Forecasting Downstream Performance of LLMs With Proxy Metrics
This work provides a practical method for making comparative decisions in LLM development, addressing the bottleneck of expensive and sparse downstream evaluation for practitioners.
The authors propose proxy metrics based on token-level statistics from expert-written solutions to forecast LLM downstream performance, outperforming loss- and compute-based baselines in model selection, data selection, and training-time forecasting with up to 10,000x compute savings and half the error of alternatives.
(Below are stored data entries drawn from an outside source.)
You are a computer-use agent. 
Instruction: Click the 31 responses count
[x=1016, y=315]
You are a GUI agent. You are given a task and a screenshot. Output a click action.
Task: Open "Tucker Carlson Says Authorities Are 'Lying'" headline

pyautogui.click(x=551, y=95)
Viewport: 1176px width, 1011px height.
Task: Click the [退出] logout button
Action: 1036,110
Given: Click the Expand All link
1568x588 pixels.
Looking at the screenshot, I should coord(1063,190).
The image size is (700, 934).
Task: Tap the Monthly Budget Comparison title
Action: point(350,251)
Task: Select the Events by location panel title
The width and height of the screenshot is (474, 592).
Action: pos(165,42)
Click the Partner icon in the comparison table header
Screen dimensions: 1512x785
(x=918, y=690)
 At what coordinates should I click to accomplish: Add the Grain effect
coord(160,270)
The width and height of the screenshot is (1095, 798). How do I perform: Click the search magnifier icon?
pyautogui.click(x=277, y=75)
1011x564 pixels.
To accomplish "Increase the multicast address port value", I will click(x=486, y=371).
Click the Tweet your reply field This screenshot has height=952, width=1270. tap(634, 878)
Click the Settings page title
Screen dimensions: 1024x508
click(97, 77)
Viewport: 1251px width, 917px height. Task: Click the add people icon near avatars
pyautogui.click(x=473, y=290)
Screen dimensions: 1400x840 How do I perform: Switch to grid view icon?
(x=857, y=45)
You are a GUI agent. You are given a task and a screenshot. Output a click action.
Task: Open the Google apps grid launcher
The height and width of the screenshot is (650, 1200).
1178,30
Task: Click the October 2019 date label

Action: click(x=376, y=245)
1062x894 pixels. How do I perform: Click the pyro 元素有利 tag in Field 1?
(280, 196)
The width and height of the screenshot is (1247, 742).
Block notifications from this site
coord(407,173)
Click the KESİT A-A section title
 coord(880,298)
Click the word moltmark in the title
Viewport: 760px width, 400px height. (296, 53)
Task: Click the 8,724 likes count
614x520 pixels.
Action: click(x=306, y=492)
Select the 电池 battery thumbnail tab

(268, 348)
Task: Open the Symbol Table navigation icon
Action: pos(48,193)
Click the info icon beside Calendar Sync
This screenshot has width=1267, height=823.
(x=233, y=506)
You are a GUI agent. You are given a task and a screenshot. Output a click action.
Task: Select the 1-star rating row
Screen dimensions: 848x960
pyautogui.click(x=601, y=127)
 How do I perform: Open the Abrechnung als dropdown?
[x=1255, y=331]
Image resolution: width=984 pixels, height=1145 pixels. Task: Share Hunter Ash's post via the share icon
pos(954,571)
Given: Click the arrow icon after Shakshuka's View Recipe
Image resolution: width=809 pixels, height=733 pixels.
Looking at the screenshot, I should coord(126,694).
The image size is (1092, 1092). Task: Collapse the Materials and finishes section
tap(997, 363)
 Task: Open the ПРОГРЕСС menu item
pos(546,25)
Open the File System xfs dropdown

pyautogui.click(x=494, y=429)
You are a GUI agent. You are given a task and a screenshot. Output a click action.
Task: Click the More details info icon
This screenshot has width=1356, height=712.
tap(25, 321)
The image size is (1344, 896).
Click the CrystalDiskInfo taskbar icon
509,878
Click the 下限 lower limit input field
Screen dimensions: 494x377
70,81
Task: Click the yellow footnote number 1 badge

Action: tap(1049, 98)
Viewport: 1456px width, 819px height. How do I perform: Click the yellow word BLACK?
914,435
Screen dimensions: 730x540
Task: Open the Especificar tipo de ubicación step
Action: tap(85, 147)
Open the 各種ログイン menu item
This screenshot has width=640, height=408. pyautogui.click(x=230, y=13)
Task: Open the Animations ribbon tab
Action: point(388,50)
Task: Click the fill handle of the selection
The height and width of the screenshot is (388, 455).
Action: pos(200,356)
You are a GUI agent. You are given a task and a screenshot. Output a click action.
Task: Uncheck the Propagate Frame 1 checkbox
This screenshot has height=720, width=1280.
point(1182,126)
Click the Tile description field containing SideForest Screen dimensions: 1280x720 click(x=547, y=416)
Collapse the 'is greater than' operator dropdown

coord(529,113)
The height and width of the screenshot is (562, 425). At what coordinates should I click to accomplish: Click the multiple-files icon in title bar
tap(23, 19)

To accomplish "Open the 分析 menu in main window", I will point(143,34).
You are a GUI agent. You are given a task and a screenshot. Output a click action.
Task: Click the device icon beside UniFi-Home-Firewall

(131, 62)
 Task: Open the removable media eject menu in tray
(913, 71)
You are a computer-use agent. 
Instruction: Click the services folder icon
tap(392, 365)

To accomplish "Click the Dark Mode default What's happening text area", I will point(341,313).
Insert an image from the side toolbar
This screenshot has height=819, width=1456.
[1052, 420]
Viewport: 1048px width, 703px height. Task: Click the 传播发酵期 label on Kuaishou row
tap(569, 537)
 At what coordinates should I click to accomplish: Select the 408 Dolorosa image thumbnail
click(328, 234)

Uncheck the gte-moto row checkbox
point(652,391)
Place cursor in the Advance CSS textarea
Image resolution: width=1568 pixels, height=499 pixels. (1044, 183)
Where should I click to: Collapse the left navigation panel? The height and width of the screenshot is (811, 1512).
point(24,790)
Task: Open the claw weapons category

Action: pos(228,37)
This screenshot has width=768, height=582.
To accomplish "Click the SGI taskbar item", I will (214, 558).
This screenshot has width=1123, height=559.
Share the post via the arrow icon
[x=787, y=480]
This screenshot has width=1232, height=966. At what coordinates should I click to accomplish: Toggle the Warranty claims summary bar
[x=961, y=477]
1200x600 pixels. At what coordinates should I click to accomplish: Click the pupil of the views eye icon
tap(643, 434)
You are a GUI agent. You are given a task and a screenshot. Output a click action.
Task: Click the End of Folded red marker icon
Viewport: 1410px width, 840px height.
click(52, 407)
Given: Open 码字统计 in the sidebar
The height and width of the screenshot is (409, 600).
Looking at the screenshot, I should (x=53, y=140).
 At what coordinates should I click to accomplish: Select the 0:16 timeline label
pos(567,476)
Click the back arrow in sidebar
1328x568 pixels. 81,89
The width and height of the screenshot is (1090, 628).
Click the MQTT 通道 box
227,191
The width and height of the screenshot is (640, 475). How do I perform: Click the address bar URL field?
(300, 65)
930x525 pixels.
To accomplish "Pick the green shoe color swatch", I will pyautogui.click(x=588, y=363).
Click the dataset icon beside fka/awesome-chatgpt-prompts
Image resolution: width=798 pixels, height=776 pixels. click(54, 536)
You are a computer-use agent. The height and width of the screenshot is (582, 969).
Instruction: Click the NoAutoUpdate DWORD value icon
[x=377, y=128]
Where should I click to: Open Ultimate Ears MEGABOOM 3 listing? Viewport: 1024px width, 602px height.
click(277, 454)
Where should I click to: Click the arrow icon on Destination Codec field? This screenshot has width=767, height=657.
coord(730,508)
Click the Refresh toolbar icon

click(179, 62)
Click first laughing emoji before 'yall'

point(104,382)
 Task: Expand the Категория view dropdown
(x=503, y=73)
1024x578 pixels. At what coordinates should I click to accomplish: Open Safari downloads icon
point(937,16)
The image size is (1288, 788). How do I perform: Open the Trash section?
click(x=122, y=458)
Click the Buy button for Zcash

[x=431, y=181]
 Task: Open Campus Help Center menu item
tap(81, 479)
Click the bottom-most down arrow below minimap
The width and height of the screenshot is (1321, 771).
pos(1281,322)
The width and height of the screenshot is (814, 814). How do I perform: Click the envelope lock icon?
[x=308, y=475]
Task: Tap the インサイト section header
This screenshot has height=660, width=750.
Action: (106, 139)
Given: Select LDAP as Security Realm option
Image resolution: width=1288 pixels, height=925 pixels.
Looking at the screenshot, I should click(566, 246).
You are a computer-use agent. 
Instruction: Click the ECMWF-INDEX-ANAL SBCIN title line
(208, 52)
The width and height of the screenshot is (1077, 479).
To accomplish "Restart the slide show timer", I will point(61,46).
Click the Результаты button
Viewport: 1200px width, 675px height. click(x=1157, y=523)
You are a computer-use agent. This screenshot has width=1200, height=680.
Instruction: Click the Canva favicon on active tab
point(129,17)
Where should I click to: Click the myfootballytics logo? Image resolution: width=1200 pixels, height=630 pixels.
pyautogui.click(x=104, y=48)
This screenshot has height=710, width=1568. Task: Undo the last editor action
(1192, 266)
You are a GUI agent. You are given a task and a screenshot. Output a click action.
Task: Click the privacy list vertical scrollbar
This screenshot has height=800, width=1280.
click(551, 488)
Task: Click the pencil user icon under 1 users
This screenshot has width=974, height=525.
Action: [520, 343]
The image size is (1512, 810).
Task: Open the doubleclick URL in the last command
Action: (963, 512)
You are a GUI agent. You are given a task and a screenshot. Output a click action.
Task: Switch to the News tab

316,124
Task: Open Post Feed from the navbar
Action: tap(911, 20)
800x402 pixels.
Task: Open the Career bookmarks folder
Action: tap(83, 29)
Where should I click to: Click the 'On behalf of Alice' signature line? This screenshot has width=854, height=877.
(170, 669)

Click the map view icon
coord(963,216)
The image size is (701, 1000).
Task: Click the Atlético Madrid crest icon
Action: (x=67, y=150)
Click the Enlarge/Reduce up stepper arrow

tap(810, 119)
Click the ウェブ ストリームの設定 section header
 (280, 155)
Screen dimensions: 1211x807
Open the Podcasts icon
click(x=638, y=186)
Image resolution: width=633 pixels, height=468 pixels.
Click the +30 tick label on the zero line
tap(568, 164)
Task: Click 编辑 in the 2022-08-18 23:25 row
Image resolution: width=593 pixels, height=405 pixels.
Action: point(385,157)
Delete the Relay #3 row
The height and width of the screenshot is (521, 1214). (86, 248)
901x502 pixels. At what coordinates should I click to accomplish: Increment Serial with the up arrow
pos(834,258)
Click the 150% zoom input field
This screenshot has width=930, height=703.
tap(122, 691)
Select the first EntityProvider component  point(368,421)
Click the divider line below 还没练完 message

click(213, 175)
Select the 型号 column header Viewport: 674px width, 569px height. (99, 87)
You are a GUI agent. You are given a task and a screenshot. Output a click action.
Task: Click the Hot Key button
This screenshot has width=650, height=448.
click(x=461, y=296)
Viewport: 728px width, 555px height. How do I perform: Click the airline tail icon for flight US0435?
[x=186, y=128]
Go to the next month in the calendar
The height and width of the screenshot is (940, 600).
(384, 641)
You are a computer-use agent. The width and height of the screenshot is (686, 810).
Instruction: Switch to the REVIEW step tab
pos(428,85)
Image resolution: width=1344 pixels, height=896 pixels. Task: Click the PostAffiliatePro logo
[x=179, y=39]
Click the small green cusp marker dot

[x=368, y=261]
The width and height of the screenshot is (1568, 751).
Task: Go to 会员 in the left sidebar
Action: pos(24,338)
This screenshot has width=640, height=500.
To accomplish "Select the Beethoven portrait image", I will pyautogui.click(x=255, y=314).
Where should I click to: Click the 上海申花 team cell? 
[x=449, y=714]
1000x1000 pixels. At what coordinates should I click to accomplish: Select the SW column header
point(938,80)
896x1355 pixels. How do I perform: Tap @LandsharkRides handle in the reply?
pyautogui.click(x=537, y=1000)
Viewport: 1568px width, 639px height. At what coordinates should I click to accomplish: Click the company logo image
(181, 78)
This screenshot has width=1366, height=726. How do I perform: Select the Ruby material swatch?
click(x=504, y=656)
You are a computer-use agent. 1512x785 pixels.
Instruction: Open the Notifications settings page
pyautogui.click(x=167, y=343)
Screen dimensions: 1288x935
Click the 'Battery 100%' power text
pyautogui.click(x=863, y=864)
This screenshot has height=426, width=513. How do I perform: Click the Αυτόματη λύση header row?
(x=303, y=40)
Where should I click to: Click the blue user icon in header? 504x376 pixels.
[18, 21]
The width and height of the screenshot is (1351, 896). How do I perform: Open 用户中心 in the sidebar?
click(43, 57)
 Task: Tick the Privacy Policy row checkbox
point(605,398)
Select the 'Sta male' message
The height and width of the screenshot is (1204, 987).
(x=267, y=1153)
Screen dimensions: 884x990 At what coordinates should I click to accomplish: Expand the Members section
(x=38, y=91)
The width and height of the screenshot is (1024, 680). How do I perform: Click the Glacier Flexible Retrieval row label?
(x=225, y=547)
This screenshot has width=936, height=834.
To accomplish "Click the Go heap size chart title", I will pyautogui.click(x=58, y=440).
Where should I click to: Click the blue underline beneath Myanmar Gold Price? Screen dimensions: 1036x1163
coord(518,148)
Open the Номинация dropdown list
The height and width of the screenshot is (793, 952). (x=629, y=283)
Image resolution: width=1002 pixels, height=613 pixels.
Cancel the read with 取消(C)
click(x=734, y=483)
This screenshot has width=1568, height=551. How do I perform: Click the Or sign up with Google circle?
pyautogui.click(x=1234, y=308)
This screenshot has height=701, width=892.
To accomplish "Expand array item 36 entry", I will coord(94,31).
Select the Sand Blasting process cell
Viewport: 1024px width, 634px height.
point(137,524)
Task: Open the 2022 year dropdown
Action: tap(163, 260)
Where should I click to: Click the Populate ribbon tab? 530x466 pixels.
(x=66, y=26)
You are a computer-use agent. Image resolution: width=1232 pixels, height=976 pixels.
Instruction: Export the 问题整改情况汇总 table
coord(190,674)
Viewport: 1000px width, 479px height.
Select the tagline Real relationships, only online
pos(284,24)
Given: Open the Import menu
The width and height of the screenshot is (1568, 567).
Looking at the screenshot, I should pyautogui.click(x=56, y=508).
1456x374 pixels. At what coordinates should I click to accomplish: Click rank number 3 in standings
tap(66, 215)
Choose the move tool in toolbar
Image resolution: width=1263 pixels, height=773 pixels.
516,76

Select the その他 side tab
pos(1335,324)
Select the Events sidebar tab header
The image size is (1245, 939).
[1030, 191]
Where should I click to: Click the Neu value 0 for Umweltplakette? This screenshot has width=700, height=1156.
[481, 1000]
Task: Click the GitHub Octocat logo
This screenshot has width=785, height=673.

Progress in language model development is often driven by comparative decisions: which architecture to adopt, which pretraining corpus to use, or which training recipe to apply. Making these decisions well requires reliable performance forecasts, yet the two commonly used signals are fundamentally limited. Cross-entropy loss is poorly aligned with downstream capabilities, and direct downstream evaluation is expensive, sparse, and often uninformative at early training stages. Instead, we propose to construct proxy metrics by aggregating token-level statistics, such as entropy, top-k accuracy, and expert token rank, from a candidate model's next token distribution over expert-written solutions. Across three settings, our proxies consistently outperform loss- and compute-based baselines: 1) For cross-family model selection, they rank a heterogeneous population of reasoning models with mean Spearman Rho = 0.81 (vs. Rho = 0.36 for cross-entropy loss); 2) For pretraining data selection, they reliably rank 25 candidate corpora for a target model at roughly $10{,}000\times$ less compute than direct evaluation, pushing the Pareto frontier beyond existing methods; and 3) for training-time forecasting, they extrapolate downstream accuracy across an $18\times$ compute horizon with roughly half the error of existing alternatives. Together, these results suggest that expert trajectories are a broadly useful source of signal for assessing model capabilities, enabling reliable performance forecasting throughout the model development life cycle.